(Records for this task)

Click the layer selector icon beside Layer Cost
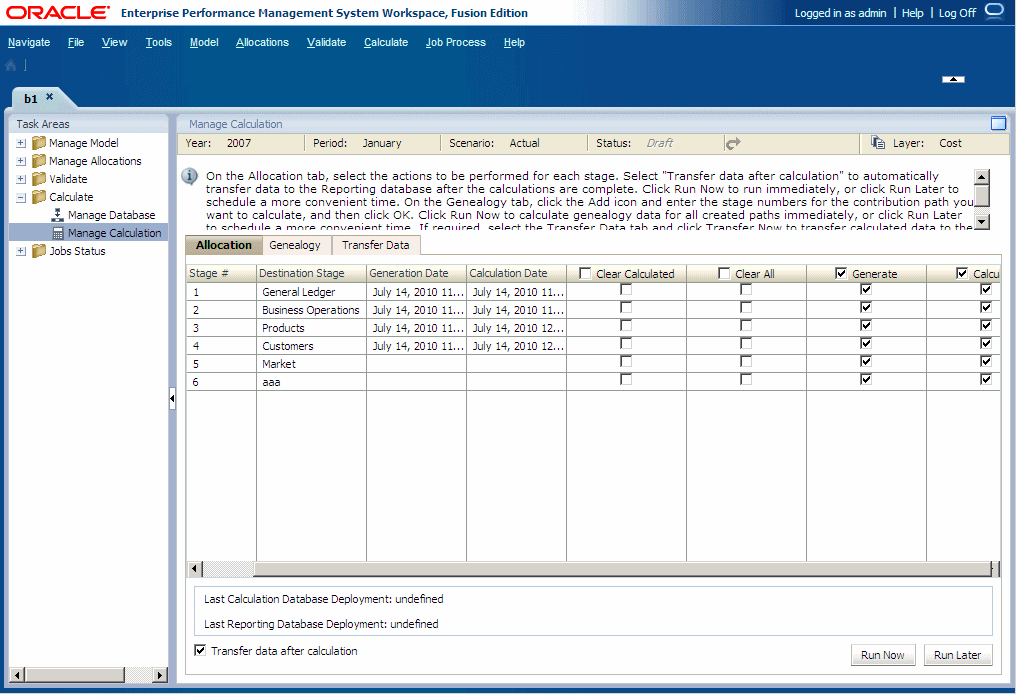Image resolution: width=1016 pixels, height=694 pixels. [876, 143]
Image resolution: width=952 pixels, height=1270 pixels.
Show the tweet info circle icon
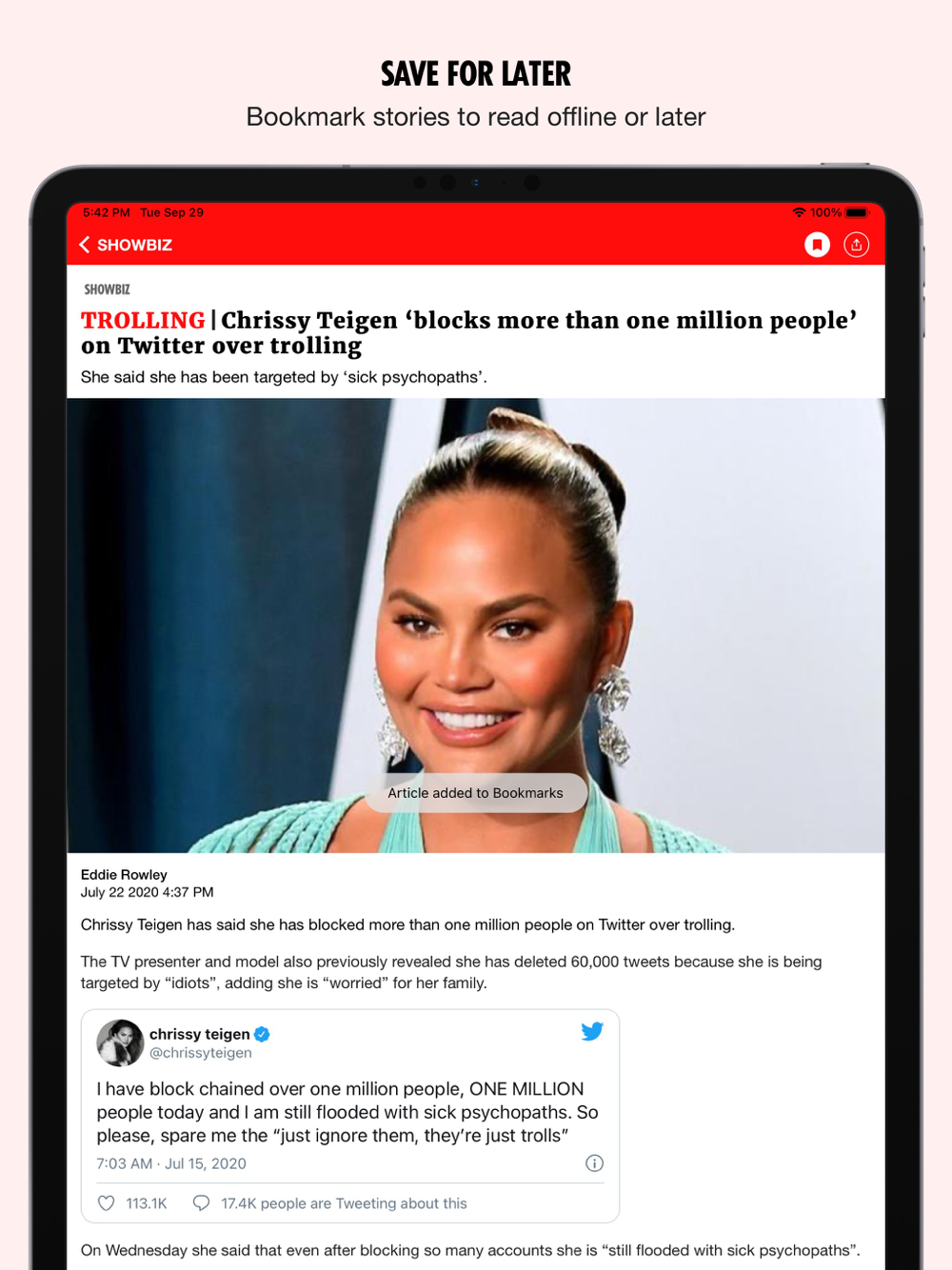(594, 1163)
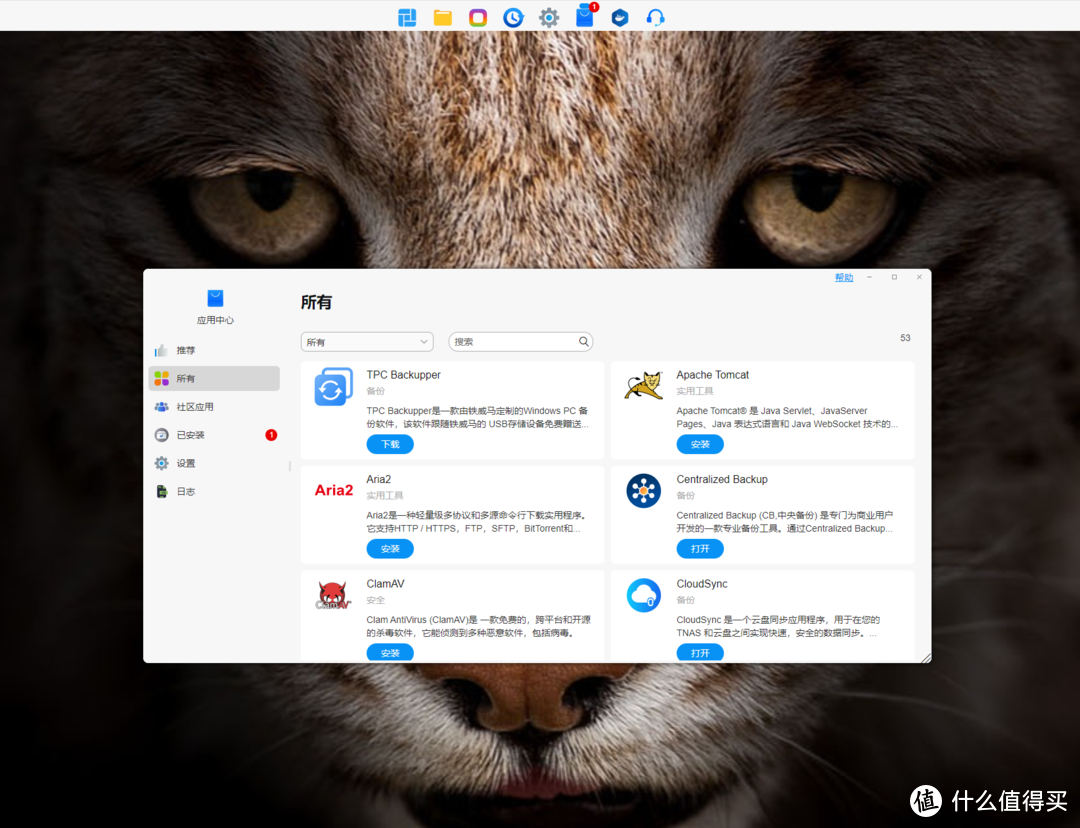This screenshot has width=1080, height=828.
Task: Click the headset support icon in top dock
Action: 655,17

(Task prompt)
Would you retype all the material above exactly, apart from its pictures?

(Task output)
Click the layer selector icon beside Layer Cost
Image resolution: width=1016 pixels, height=694 pixels. [876, 143]
Image resolution: width=952 pixels, height=1270 pixels.
Show the tweet info circle icon
(594, 1163)
This screenshot has width=1080, height=828.
Task: Click the headset support icon in top dock
Action: 655,17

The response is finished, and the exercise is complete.